Lahir pada 1953, Lugiono mengembangkan bakat seni rupanya dengan bersekolah di Sekolah Seni Rupa Indonesia (SSRI) Yogyakarta yang kemudian berganti nama menjadi Sekolah Menengah Seni Rupa (SMSR) dan sekarang menjadi Sekolah Menengah Kejuruan. Tak berhenti sampai di situ, Lugi panggilan akrabnya melanjutkan studi di Akademi Seni Rupa Indonesia (ASRI) Yogyakarta yang berubah nama menjadi STSRI–ASRI dan sekarang menjadi Institut Seni Indonesia (ISI) Yogyakarta.
Saat masih kuliah, Lugi sempat hijrah ke Jakarta tepatnya ke Pasar Seni Ancol untuk membiayai studinya dan adik-adiknya. Aktivitasnya di Pasar Seni Ancol ini ternyata membuat Lugi tidak menamatkan kuliahnya. Meski begitu, kualitas karya Lugi tak bisa dianggap remeh. Terbukti, ia mendapat pengakuan dari para perupa lainnya. Ia juga didaulat menjadi Ketua Paguyuban Alumni STSRI–ASRI Jakarta.

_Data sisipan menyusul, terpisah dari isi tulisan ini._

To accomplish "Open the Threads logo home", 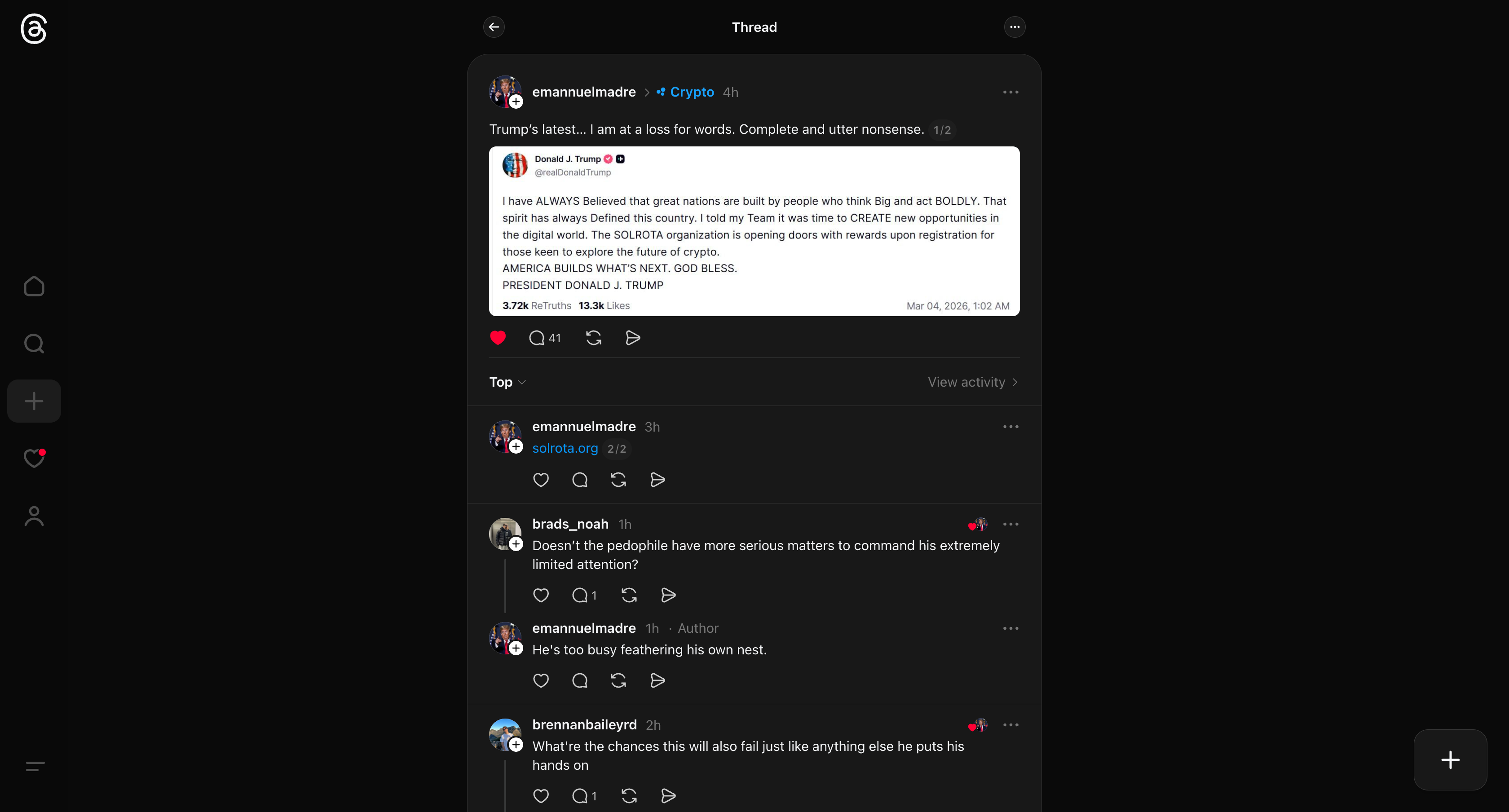I will point(33,29).
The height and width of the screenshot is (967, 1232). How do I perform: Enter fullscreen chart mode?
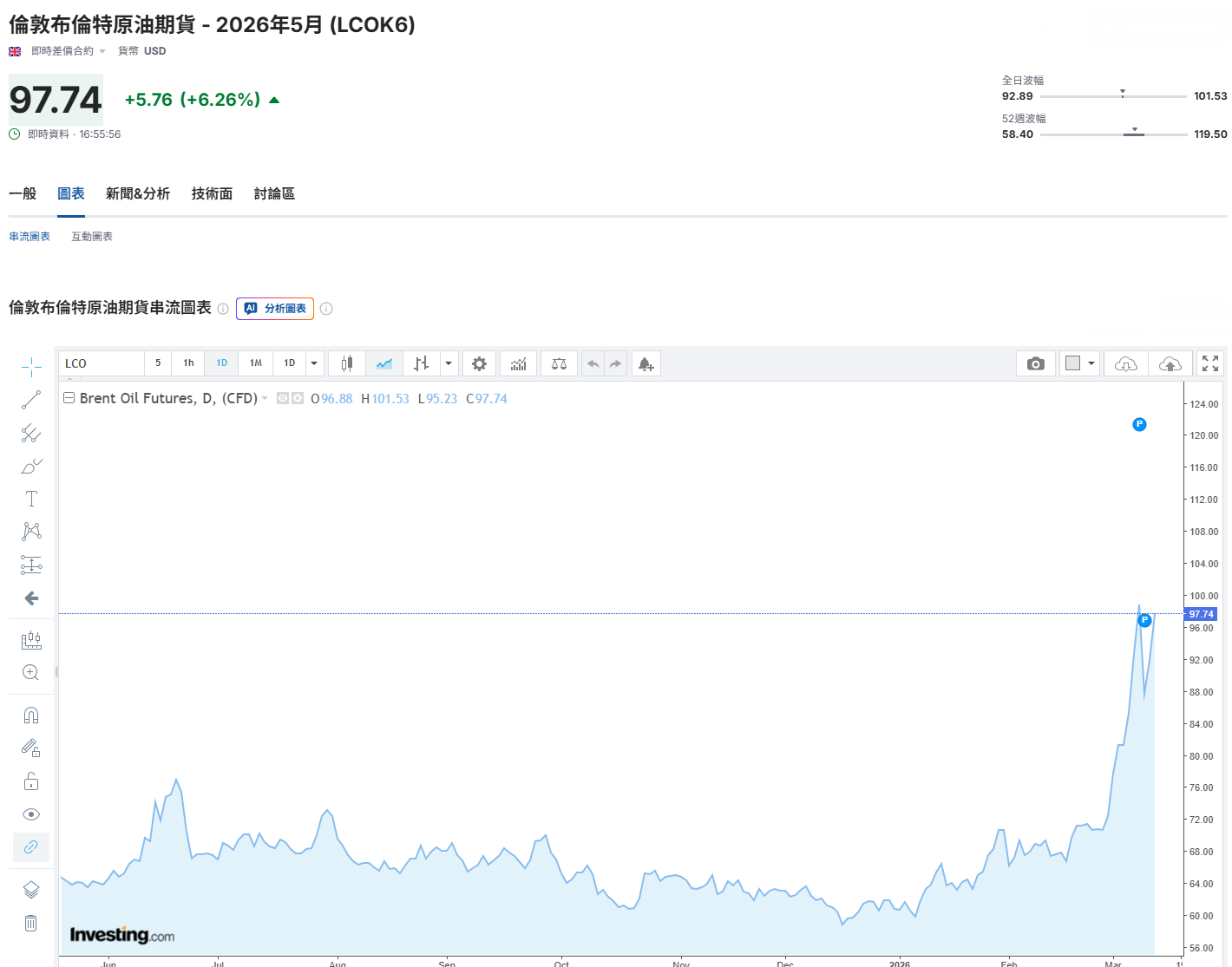point(1210,363)
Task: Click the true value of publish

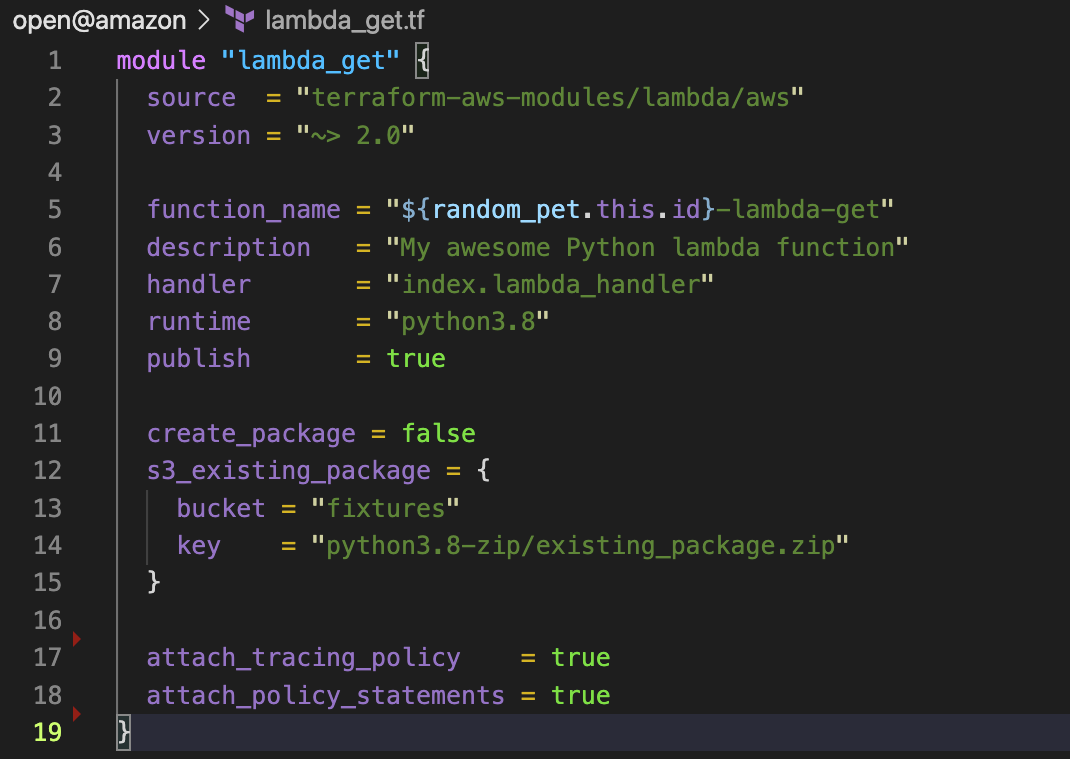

Berbagai pameran bersama di Jakarta, Yogyakarta, Bandung telah dilakoninya. Salah satunya pameran pada tahun 2013 di Galeri Nasional Indonesia, Jakarta bertajuk Expandableg: Mateng Pu’un. Dalam pameran ini, karya Lugi bersanding dengan karya perupa kenamaan lainnya yaitu Abdussalam, Ipong Purnama Sidhi, Irawan Karseno, dan Klowor Waldiyono. Ia juga sempat menggelar dua pameran tunggal di USA pada 2007, Indonesian Painting Javanes Wuku dan Wayang Kontemporer. Lugiono bahkan mendapatkan penghargaan sebagai pemenang Asian Artist Fellowship The 14th, Anual freeman Foundation, Vermont Studio Center, Johnson, USA (2006).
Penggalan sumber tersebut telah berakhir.